• Task instructions
Please write out, exactly as given, every line of the entries below up to and including the line with "You are a GUI".

• Records shown
------------------------
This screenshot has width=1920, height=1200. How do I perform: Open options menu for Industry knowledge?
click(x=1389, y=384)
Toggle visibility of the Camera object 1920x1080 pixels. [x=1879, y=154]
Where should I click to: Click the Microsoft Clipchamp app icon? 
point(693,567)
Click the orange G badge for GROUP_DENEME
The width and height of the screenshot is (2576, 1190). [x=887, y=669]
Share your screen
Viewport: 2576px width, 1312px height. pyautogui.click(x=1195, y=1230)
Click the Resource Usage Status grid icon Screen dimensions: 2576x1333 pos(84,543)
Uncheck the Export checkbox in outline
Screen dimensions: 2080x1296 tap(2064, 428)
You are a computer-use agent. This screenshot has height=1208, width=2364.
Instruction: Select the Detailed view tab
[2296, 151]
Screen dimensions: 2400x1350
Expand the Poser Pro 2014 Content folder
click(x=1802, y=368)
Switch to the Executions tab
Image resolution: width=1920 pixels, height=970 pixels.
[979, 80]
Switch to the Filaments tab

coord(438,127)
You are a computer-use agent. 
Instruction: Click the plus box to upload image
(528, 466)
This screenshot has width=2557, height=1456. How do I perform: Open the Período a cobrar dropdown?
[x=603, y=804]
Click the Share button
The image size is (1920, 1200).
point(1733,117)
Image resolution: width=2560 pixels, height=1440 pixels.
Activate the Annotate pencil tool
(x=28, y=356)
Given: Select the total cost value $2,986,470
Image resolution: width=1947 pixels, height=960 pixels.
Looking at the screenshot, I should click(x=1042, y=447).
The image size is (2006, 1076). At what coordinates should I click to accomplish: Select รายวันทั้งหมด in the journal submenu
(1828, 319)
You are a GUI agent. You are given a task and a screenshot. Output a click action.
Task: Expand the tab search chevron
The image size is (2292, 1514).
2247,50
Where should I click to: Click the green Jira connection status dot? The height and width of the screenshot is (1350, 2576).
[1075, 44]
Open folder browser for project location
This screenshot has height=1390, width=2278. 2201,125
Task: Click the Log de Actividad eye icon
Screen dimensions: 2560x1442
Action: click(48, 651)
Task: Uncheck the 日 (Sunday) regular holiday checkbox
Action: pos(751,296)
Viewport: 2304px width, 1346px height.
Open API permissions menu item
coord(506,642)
------------------------
• Expected answer
This screenshot has width=1920, height=1200. How do I perform: Open options menu for Industry knowledge?
click(x=1389, y=384)
Toggle visibility of the Camera object 1920x1080 pixels. [x=1879, y=154]
Where should I click to: Click the Microsoft Clipchamp app icon? 
point(693,567)
Click the orange G badge for GROUP_DENEME
The width and height of the screenshot is (2576, 1190). [x=887, y=669]
Share your screen
Viewport: 2576px width, 1312px height. pyautogui.click(x=1195, y=1230)
Click the Resource Usage Status grid icon Screen dimensions: 2576x1333 pos(84,543)
Uncheck the Export checkbox in outline
Screen dimensions: 2080x1296 tap(2064, 428)
You are a computer-use agent. This screenshot has height=1208, width=2364.
Instruction: Select the Detailed view tab
[2296, 151]
Screen dimensions: 2400x1350
Expand the Poser Pro 2014 Content folder
click(x=1802, y=368)
Switch to the Executions tab
Image resolution: width=1920 pixels, height=970 pixels.
[979, 80]
Switch to the Filaments tab

coord(438,127)
You are a computer-use agent. 
Instruction: Click the plus box to upload image
(528, 466)
This screenshot has width=2557, height=1456. How do I perform: Open the Período a cobrar dropdown?
[x=603, y=804]
Click the Share button
The image size is (1920, 1200).
point(1733,117)
Image resolution: width=2560 pixels, height=1440 pixels.
Activate the Annotate pencil tool
(x=28, y=356)
Given: Select the total cost value $2,986,470
Image resolution: width=1947 pixels, height=960 pixels.
Looking at the screenshot, I should click(x=1042, y=447).
The image size is (2006, 1076). At what coordinates should I click to accomplish: Select รายวันทั้งหมด in the journal submenu
(1828, 319)
You are a GUI agent. You are given a task and a screenshot. Output a click action.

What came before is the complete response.